== STATED GOAL ==
Copy the records below word for word, every line of them.

** START OF THE DATA **

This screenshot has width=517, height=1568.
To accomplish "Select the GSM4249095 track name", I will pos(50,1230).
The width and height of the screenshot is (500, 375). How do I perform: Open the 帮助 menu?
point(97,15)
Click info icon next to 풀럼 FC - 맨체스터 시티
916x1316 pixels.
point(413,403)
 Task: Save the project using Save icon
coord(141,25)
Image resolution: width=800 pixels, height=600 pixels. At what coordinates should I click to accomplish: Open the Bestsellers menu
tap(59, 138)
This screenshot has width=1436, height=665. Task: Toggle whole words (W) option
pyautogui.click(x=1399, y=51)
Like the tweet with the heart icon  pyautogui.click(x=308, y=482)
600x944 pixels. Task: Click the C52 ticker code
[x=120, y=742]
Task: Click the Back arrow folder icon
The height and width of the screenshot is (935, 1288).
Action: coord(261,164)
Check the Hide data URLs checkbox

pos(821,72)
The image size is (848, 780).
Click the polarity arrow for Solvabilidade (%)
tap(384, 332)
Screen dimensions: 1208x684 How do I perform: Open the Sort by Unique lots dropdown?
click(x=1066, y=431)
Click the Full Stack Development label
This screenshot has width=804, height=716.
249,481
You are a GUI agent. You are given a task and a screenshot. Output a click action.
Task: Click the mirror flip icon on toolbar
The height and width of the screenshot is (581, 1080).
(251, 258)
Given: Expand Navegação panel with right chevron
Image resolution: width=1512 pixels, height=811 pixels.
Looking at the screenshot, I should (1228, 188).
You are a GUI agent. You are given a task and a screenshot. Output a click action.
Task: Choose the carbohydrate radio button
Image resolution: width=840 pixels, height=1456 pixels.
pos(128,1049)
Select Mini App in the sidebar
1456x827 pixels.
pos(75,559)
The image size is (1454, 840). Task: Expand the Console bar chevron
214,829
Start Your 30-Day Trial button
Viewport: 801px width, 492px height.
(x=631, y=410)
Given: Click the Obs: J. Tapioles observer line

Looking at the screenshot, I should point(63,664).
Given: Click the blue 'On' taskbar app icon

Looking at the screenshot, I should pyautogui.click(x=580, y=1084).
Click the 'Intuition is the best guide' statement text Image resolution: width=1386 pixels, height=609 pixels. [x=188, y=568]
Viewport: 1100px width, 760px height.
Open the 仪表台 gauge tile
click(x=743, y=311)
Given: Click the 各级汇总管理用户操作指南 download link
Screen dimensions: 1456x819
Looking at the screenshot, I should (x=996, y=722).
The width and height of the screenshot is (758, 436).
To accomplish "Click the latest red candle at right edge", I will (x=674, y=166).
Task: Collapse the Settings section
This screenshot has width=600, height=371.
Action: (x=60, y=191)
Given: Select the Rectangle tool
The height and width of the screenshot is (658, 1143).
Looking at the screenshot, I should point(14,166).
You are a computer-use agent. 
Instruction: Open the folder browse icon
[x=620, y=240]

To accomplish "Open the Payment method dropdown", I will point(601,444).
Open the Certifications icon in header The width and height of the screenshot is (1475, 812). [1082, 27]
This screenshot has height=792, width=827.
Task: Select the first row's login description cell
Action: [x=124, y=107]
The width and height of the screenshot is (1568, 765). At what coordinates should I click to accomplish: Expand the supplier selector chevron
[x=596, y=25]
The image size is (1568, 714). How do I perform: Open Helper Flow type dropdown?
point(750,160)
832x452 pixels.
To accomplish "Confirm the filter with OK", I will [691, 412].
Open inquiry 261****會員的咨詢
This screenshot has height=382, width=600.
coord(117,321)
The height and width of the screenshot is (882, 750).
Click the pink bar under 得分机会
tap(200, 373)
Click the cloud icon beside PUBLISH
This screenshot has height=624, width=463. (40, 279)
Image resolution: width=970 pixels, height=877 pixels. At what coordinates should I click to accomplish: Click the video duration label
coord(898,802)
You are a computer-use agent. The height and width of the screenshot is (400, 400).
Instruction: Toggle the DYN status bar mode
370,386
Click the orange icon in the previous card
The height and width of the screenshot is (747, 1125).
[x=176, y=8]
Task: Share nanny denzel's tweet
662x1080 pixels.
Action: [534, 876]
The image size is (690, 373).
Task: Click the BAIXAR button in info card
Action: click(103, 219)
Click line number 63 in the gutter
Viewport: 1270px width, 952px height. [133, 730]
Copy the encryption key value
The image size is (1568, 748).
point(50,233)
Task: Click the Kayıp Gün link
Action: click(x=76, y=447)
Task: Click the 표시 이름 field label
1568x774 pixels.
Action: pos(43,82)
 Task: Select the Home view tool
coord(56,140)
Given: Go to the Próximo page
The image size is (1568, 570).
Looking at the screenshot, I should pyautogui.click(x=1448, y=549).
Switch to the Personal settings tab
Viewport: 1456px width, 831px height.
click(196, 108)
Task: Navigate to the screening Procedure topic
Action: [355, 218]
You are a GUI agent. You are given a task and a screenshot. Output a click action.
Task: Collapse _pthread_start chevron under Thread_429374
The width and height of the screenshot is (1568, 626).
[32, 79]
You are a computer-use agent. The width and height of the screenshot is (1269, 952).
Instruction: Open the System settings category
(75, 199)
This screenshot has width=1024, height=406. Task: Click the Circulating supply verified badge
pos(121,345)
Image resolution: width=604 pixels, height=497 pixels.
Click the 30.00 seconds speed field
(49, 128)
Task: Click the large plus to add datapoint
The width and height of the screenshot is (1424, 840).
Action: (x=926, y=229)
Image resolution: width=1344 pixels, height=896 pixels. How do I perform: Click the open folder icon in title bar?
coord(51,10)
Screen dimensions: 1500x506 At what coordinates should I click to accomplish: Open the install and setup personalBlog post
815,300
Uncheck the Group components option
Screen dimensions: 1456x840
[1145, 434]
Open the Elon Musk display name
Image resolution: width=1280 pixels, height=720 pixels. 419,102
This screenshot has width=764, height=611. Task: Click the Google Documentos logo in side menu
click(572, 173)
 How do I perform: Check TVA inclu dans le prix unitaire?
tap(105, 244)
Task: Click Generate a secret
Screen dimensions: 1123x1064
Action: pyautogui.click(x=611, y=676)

** END OF THE DATA **

== FULL ANSWER ==
This screenshot has width=517, height=1568.
To accomplish "Select the GSM4249095 track name", I will pos(50,1230).
The width and height of the screenshot is (500, 375). How do I perform: Open the 帮助 menu?
point(97,15)
Click info icon next to 풀럼 FC - 맨체스터 시티
916x1316 pixels.
point(413,403)
 Task: Save the project using Save icon
coord(141,25)
Image resolution: width=800 pixels, height=600 pixels. At what coordinates should I click to accomplish: Open the Bestsellers menu
tap(59, 138)
This screenshot has width=1436, height=665. Task: Toggle whole words (W) option
pyautogui.click(x=1399, y=51)
Like the tweet with the heart icon  pyautogui.click(x=308, y=482)
600x944 pixels. Task: Click the C52 ticker code
[x=120, y=742]
Task: Click the Back arrow folder icon
The height and width of the screenshot is (935, 1288).
Action: coord(261,164)
Check the Hide data URLs checkbox

pos(821,72)
The image size is (848, 780).
Click the polarity arrow for Solvabilidade (%)
tap(384, 332)
Screen dimensions: 1208x684 How do I perform: Open the Sort by Unique lots dropdown?
click(x=1066, y=431)
Click the Full Stack Development label
This screenshot has width=804, height=716.
249,481
You are a GUI agent. You are given a task and a screenshot. Output a click action.
Task: Click the mirror flip icon on toolbar
The height and width of the screenshot is (581, 1080).
(251, 258)
Given: Expand Navegação panel with right chevron
Image resolution: width=1512 pixels, height=811 pixels.
Looking at the screenshot, I should (1228, 188).
You are a GUI agent. You are given a task and a screenshot. Output a click action.
Task: Choose the carbohydrate radio button
Image resolution: width=840 pixels, height=1456 pixels.
pos(128,1049)
Select Mini App in the sidebar
1456x827 pixels.
pos(75,559)
The image size is (1454, 840). Task: Expand the Console bar chevron
214,829
Start Your 30-Day Trial button
Viewport: 801px width, 492px height.
(x=631, y=410)
Given: Click the Obs: J. Tapioles observer line

Looking at the screenshot, I should point(63,664).
Given: Click the blue 'On' taskbar app icon

Looking at the screenshot, I should pyautogui.click(x=580, y=1084).
Click the 'Intuition is the best guide' statement text Image resolution: width=1386 pixels, height=609 pixels. [x=188, y=568]
Viewport: 1100px width, 760px height.
Open the 仪表台 gauge tile
click(x=743, y=311)
Given: Click the 各级汇总管理用户操作指南 download link
Screen dimensions: 1456x819
Looking at the screenshot, I should (x=996, y=722).
The width and height of the screenshot is (758, 436).
To accomplish "Click the latest red candle at right edge", I will (x=674, y=166).
Task: Collapse the Settings section
This screenshot has width=600, height=371.
Action: (x=60, y=191)
Given: Select the Rectangle tool
The height and width of the screenshot is (658, 1143).
Looking at the screenshot, I should point(14,166).
You are a computer-use agent. 
Instruction: Open the folder browse icon
[x=620, y=240]

To accomplish "Open the Payment method dropdown", I will point(601,444).
Open the Certifications icon in header The width and height of the screenshot is (1475, 812). [1082, 27]
This screenshot has height=792, width=827.
Task: Select the first row's login description cell
Action: [x=124, y=107]
The width and height of the screenshot is (1568, 765). At what coordinates should I click to accomplish: Expand the supplier selector chevron
[x=596, y=25]
The image size is (1568, 714). How do I perform: Open Helper Flow type dropdown?
point(750,160)
832x452 pixels.
To accomplish "Confirm the filter with OK", I will [691, 412].
Open inquiry 261****會員的咨詢
This screenshot has height=382, width=600.
coord(117,321)
The height and width of the screenshot is (882, 750).
Click the pink bar under 得分机会
tap(200, 373)
Click the cloud icon beside PUBLISH
This screenshot has height=624, width=463. (40, 279)
Image resolution: width=970 pixels, height=877 pixels. At what coordinates should I click to accomplish: Click the video duration label
coord(898,802)
You are a computer-use agent. The height and width of the screenshot is (400, 400).
Instruction: Toggle the DYN status bar mode
370,386
Click the orange icon in the previous card
The height and width of the screenshot is (747, 1125).
[x=176, y=8]
Task: Share nanny denzel's tweet
662x1080 pixels.
Action: [534, 876]
The image size is (690, 373).
Task: Click the BAIXAR button in info card
Action: click(103, 219)
Click line number 63 in the gutter
Viewport: 1270px width, 952px height. [133, 730]
Copy the encryption key value
The image size is (1568, 748).
point(50,233)
Task: Click the Kayıp Gün link
Action: click(x=76, y=447)
Task: Click the 표시 이름 field label
1568x774 pixels.
Action: pos(43,82)
 Task: Select the Home view tool
coord(56,140)
Given: Go to the Próximo page
The image size is (1568, 570).
Looking at the screenshot, I should pyautogui.click(x=1448, y=549).
Switch to the Personal settings tab
Viewport: 1456px width, 831px height.
click(196, 108)
Task: Navigate to the screening Procedure topic
Action: [355, 218]
You are a GUI agent. You are given a task and a screenshot. Output a click action.
Task: Collapse _pthread_start chevron under Thread_429374
The width and height of the screenshot is (1568, 626).
[32, 79]
You are a computer-use agent. The width and height of the screenshot is (1269, 952).
Instruction: Open the System settings category
(75, 199)
This screenshot has width=1024, height=406. Task: Click the Circulating supply verified badge
pos(121,345)
Image resolution: width=604 pixels, height=497 pixels.
Click the 30.00 seconds speed field
(49, 128)
Task: Click the large plus to add datapoint
The width and height of the screenshot is (1424, 840).
Action: (x=926, y=229)
Image resolution: width=1344 pixels, height=896 pixels. How do I perform: Click the open folder icon in title bar?
coord(51,10)
Screen dimensions: 1500x506 At what coordinates should I click to accomplish: Open the install and setup personalBlog post
815,300
Uncheck the Group components option
Screen dimensions: 1456x840
[1145, 434]
Open the Elon Musk display name
Image resolution: width=1280 pixels, height=720 pixels. 419,102
This screenshot has width=764, height=611. Task: Click the Google Documentos logo in side menu
click(572, 173)
 How do I perform: Check TVA inclu dans le prix unitaire?
tap(105, 244)
Task: Click Generate a secret
Screen dimensions: 1123x1064
Action: pyautogui.click(x=611, y=676)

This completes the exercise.